Extracted data entries:
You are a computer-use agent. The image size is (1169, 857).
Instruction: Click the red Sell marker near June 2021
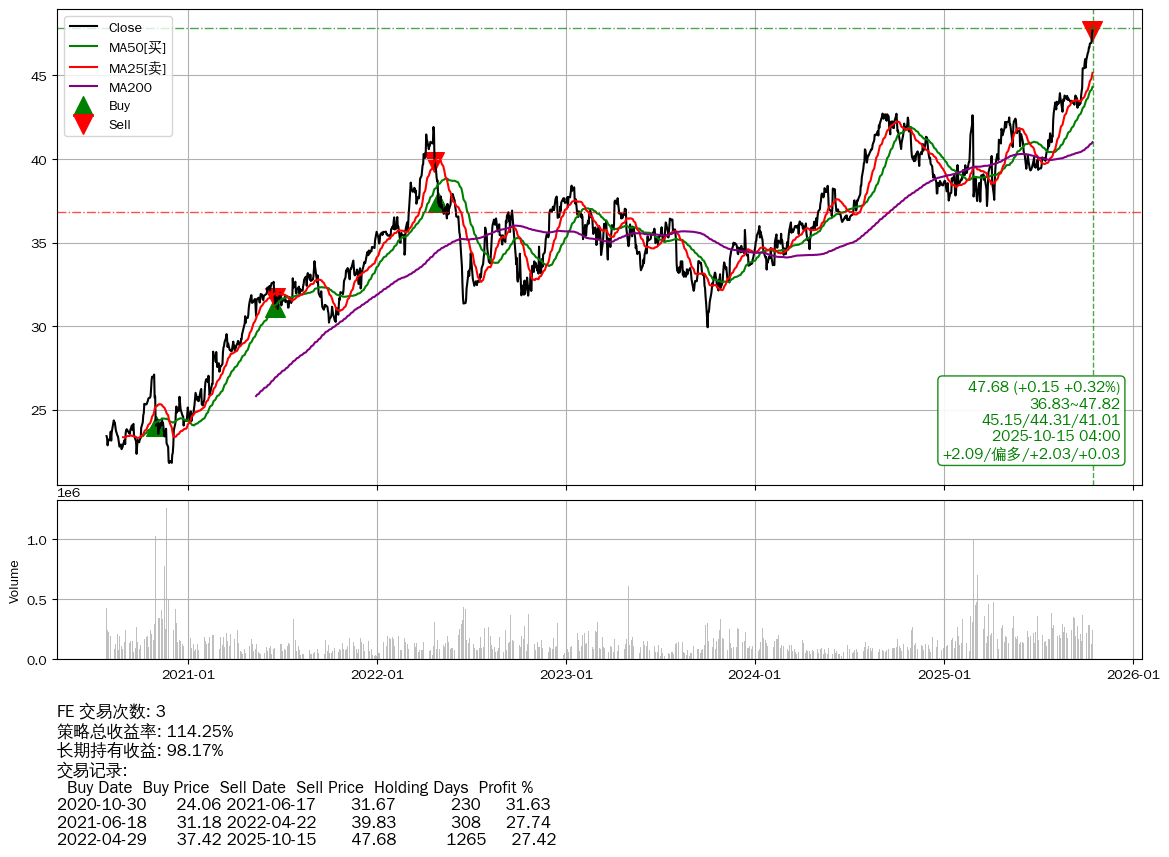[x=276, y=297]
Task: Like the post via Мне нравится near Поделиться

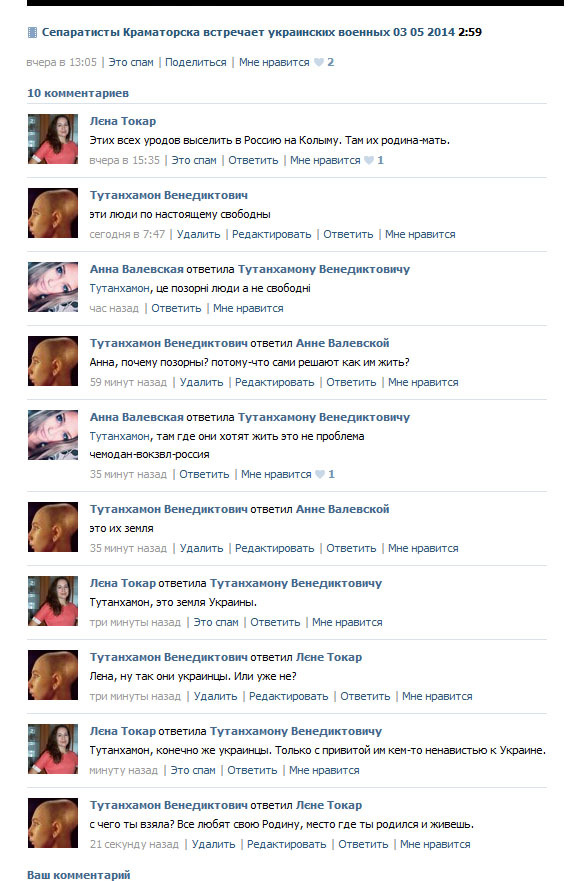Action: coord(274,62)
...
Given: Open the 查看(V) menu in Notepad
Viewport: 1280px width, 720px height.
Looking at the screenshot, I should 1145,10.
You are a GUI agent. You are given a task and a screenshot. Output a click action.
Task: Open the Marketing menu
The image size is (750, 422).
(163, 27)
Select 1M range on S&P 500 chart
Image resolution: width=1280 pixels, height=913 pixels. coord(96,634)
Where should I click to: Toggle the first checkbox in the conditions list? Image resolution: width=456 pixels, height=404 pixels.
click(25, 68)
* * *
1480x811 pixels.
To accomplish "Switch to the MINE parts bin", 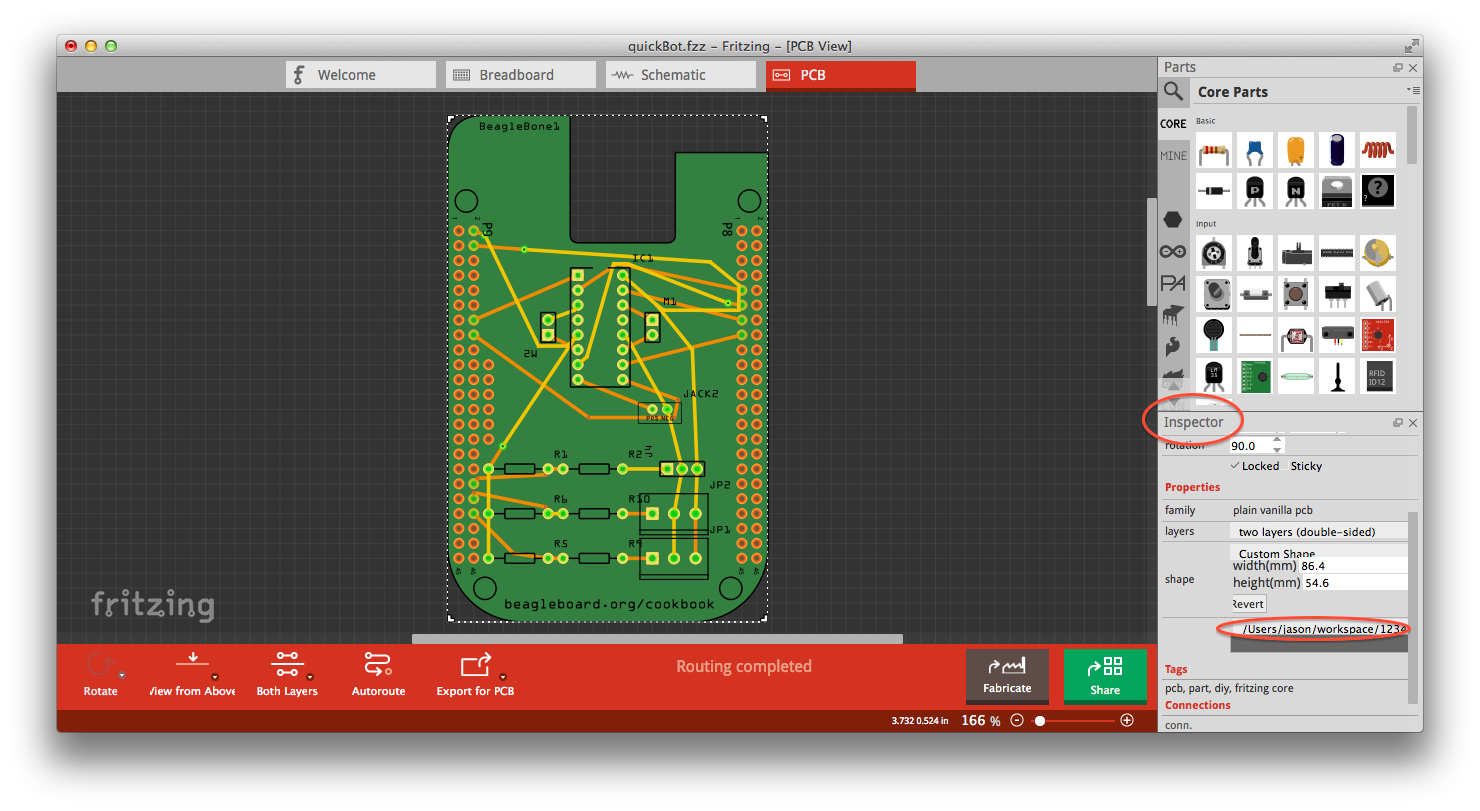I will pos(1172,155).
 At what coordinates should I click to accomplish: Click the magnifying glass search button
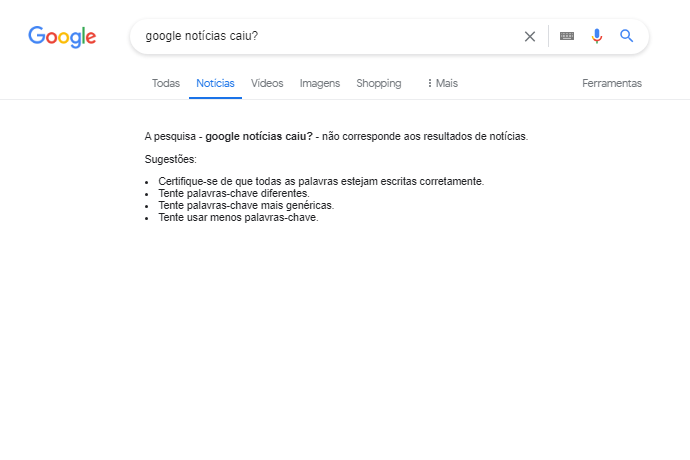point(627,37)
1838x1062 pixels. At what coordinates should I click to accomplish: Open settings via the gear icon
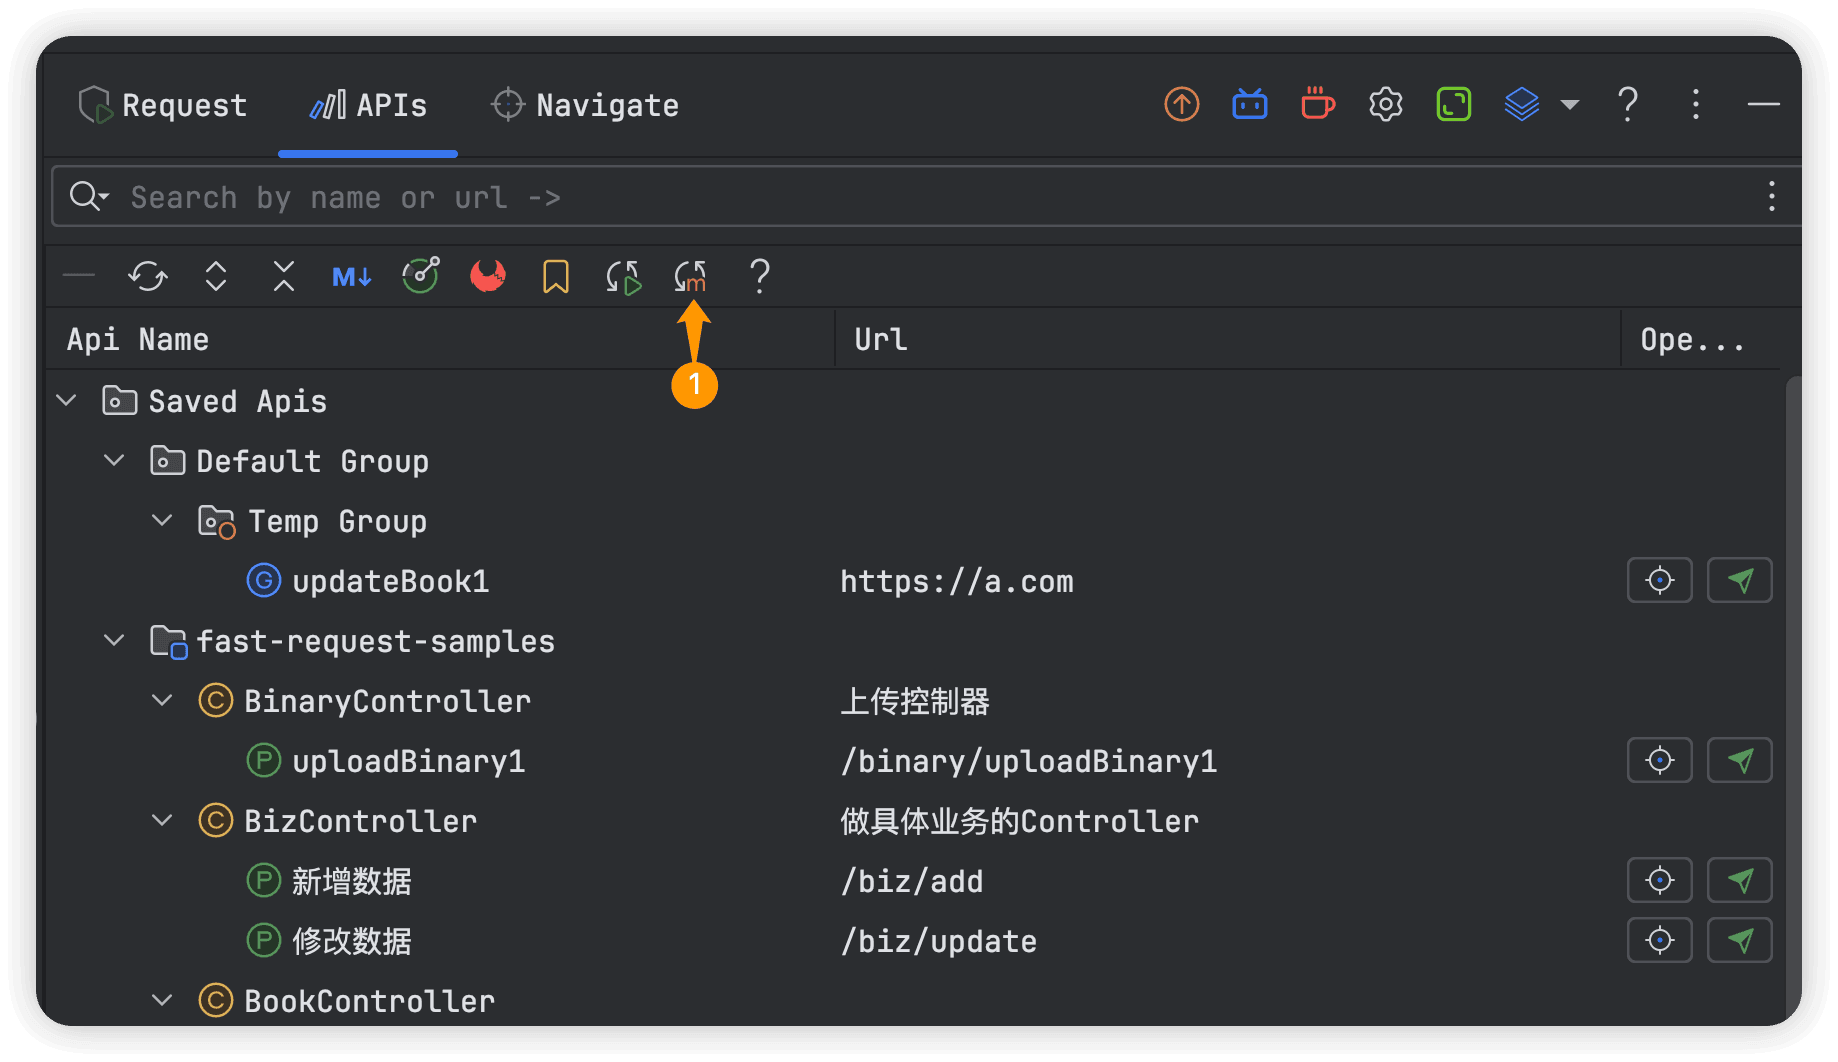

**Task prompt**
Copy here each line of the preceding records with "agent" in it.

**Written answer**
You are a computer-use agent. The image size is (1169, 857).
You are a GUI agent. You are given a task and a screenshot. Output a click action.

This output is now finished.